Provided passage -
+--
OK, now that we’ve done using some of your husband’s patented sarcasm, you’ve got to accept that your husband will be sarcastic and the kids will have to learn how to deal with it.

On the other hand, you can help everyone take your husband’s style less personally if you begin by accepting it yourself. Yes, you may well feel worried and angry, but keep your feelings to yourself.

Your goal isn’t to express yourself, it’s to help your family manage your husband’s sarcasm. Instead of telling your husband to stop, decide when it’s necessary to speak up and have a response ready.

For instance, step in if the kids seem upset and/or your husband has implied, intentionally or not, that they’ve been bad, stupid, or ludicrous. You can spoil his joke without implying that he’s bad, stupid, or ludicrous, just by telling him gently to make fun of the kids all he likes, but you think they’re being normal kids and there’s nothing wrong with that.
+--
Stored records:
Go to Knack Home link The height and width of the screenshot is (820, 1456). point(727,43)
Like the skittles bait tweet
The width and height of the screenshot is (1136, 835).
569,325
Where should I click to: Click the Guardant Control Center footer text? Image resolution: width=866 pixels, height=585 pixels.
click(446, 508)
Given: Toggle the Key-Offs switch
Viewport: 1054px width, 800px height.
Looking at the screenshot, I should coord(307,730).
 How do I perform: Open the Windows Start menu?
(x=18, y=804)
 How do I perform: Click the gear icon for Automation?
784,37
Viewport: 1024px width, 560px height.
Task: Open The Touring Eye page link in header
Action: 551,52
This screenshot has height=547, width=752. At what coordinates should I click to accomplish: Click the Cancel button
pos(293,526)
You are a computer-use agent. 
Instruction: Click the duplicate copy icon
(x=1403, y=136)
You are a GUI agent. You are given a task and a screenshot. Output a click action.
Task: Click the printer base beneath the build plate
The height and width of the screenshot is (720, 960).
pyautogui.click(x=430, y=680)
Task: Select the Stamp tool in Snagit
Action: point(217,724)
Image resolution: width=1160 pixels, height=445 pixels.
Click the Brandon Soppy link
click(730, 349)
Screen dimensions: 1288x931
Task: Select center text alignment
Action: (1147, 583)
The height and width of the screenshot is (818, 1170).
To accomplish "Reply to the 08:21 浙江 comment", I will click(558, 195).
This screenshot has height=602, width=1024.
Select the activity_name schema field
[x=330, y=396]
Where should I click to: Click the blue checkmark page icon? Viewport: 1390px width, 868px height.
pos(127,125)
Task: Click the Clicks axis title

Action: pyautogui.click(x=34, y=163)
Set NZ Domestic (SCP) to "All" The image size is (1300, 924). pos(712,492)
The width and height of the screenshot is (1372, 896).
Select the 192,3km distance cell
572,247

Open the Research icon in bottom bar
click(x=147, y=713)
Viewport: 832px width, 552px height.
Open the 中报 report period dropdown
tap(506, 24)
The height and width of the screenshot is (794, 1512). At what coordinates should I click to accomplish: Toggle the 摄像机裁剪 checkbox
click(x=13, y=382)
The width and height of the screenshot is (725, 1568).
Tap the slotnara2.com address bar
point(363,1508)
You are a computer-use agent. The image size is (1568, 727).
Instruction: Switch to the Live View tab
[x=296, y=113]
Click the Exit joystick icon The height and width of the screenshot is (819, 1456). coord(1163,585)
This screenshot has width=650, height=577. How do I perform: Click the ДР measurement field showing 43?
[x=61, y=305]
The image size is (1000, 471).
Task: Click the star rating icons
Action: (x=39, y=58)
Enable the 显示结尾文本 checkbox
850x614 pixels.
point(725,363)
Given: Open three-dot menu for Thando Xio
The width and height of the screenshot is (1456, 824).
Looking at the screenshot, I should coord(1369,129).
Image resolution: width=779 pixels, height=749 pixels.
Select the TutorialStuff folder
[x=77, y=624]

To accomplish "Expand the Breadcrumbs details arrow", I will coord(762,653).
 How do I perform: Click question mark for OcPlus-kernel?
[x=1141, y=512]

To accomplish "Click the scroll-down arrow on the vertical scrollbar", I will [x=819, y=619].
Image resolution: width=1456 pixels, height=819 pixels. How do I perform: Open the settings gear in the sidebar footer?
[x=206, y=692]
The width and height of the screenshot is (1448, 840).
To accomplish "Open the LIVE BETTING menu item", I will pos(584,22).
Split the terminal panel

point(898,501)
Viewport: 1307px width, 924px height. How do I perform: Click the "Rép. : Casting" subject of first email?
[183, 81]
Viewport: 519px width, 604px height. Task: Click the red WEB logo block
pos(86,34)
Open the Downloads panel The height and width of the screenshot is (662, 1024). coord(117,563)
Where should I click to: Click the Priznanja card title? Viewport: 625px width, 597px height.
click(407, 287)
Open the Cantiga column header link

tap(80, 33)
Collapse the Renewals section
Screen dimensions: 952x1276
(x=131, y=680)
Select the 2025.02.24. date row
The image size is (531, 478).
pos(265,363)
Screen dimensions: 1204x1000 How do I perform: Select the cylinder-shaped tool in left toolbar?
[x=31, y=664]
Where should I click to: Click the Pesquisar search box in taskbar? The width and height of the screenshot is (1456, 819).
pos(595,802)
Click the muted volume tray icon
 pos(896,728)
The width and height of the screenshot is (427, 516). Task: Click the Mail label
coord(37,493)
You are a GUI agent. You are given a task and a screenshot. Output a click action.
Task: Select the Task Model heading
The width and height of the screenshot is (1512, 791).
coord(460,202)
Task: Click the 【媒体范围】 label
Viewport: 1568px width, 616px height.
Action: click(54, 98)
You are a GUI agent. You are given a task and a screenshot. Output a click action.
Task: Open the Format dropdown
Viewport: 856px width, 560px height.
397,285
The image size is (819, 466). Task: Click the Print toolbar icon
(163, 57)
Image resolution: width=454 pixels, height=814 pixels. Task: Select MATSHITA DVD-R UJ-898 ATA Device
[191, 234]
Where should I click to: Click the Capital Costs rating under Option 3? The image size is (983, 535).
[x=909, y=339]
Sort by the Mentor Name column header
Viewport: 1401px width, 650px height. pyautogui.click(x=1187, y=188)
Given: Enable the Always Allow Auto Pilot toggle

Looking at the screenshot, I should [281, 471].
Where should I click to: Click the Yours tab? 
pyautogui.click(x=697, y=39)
+--
Direction 1 -
Which lines in the listing contain the string "coordinates"? Pull out each of those lines in full, treating uppercase and lowercase as different.
Direction 2 -
How might the passage on dealing with a husband's sarcasm carry on after its final sentence? Write that continuation.

Task answer 1 -
This screenshot has height=547, width=752. At what coordinates should I click to accomplish: Click the Cancel button
The height and width of the screenshot is (794, 1512). At what coordinates should I click to accomplish: Toggle the 摄像机裁剪 checkbox

Task answer 2 -
Then everybody gets kisses, nobody’s feelings are hurt, and everyone lives happily ever after. Suuuuure.

STATEMENT:
Prepare a non-blaming response if he accuses you of undermining or humiliating him in front of the kids. “I enjoy your humor and think the kids will, too, as they grow older, but right now it sometimes hurts and mystifies them and gets a bad reaction, even when you’re trying to help them by pointing out something they need to know. When I think they’re too sensitive to take your meaning properly, I’ll urge them not to take your criticism personally, hoping it will help them separate the sting of your tone from the value of your ideas.”